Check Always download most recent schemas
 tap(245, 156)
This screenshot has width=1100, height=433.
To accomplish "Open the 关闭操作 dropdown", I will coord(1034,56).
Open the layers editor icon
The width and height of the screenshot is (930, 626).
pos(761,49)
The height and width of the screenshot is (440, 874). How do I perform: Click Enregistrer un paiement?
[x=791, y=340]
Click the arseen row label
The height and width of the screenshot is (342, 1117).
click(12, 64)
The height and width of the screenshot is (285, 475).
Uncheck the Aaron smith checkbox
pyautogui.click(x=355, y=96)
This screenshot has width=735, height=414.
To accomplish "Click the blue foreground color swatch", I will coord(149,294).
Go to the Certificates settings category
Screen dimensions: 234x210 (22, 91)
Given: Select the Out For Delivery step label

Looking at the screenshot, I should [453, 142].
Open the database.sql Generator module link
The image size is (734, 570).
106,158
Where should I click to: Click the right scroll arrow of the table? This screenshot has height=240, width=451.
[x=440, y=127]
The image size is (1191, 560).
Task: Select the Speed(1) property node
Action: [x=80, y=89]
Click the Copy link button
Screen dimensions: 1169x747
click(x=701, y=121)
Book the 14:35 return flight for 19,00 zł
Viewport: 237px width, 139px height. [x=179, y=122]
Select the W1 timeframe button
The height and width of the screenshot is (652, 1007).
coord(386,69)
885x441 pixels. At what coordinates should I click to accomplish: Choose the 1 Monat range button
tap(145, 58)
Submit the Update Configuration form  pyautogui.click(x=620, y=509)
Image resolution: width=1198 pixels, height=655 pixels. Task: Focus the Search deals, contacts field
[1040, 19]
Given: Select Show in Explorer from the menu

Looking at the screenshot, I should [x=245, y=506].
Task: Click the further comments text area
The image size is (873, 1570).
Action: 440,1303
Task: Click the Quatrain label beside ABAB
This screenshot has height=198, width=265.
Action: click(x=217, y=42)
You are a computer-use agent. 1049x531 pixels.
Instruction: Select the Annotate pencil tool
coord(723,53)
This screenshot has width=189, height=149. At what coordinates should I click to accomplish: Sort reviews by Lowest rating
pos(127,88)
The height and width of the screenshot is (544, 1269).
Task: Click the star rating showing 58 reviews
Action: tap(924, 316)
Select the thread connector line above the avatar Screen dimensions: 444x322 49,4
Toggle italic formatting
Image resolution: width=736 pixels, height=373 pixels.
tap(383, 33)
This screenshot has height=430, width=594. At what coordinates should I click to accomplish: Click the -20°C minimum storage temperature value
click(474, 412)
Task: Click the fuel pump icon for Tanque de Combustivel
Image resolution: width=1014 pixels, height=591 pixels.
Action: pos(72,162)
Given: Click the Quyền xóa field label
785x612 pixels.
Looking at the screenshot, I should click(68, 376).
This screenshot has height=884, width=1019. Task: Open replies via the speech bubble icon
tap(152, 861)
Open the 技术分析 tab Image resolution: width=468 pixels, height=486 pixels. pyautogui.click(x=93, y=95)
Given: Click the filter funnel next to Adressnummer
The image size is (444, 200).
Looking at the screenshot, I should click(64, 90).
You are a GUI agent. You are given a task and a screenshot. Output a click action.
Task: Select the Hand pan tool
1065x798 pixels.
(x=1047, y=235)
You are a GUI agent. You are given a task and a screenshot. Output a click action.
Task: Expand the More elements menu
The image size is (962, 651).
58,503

> _Task prompt_: Repeat all of the records, letter for letter.

> _Your response_:
Check Always download most recent schemas
 tap(245, 156)
This screenshot has width=1100, height=433.
To accomplish "Open the 关闭操作 dropdown", I will coord(1034,56).
Open the layers editor icon
The width and height of the screenshot is (930, 626).
pos(761,49)
The height and width of the screenshot is (440, 874). How do I perform: Click Enregistrer un paiement?
[x=791, y=340]
Click the arseen row label
The height and width of the screenshot is (342, 1117).
click(12, 64)
The height and width of the screenshot is (285, 475).
Uncheck the Aaron smith checkbox
pyautogui.click(x=355, y=96)
This screenshot has width=735, height=414.
To accomplish "Click the blue foreground color swatch", I will coord(149,294).
Go to the Certificates settings category
Screen dimensions: 234x210 (22, 91)
Given: Select the Out For Delivery step label

Looking at the screenshot, I should [453, 142].
Open the database.sql Generator module link
The image size is (734, 570).
106,158
Where should I click to: Click the right scroll arrow of the table? This screenshot has height=240, width=451.
[x=440, y=127]
The image size is (1191, 560).
Task: Select the Speed(1) property node
Action: [x=80, y=89]
Click the Copy link button
Screen dimensions: 1169x747
click(x=701, y=121)
Book the 14:35 return flight for 19,00 zł
Viewport: 237px width, 139px height. [x=179, y=122]
Select the W1 timeframe button
The height and width of the screenshot is (652, 1007).
coord(386,69)
885x441 pixels. At what coordinates should I click to accomplish: Choose the 1 Monat range button
tap(145, 58)
Submit the Update Configuration form  pyautogui.click(x=620, y=509)
Image resolution: width=1198 pixels, height=655 pixels. Task: Focus the Search deals, contacts field
[1040, 19]
Given: Select Show in Explorer from the menu

Looking at the screenshot, I should [x=245, y=506].
Task: Click the further comments text area
The image size is (873, 1570).
Action: 440,1303
Task: Click the Quatrain label beside ABAB
This screenshot has height=198, width=265.
Action: click(x=217, y=42)
You are a computer-use agent. 1049x531 pixels.
Instruction: Select the Annotate pencil tool
coord(723,53)
This screenshot has width=189, height=149. At what coordinates should I click to accomplish: Sort reviews by Lowest rating
pos(127,88)
The height and width of the screenshot is (544, 1269).
Task: Click the star rating showing 58 reviews
Action: tap(924, 316)
Select the thread connector line above the avatar Screen dimensions: 444x322 49,4
Toggle italic formatting
Image resolution: width=736 pixels, height=373 pixels.
tap(383, 33)
This screenshot has height=430, width=594. At what coordinates should I click to accomplish: Click the -20°C minimum storage temperature value
click(474, 412)
Task: Click the fuel pump icon for Tanque de Combustivel
Image resolution: width=1014 pixels, height=591 pixels.
Action: pos(72,162)
Given: Click the Quyền xóa field label
785x612 pixels.
Looking at the screenshot, I should click(68, 376).
This screenshot has height=884, width=1019. Task: Open replies via the speech bubble icon
tap(152, 861)
Open the 技术分析 tab Image resolution: width=468 pixels, height=486 pixels. pyautogui.click(x=93, y=95)
Given: Click the filter funnel next to Adressnummer
The image size is (444, 200).
Looking at the screenshot, I should click(64, 90).
You are a GUI agent. You are given a task and a screenshot. Output a click action.
Task: Select the Hand pan tool
1065x798 pixels.
(x=1047, y=235)
You are a GUI agent. You are given a task and a screenshot. Output a click action.
Task: Expand the More elements menu
The image size is (962, 651).
58,503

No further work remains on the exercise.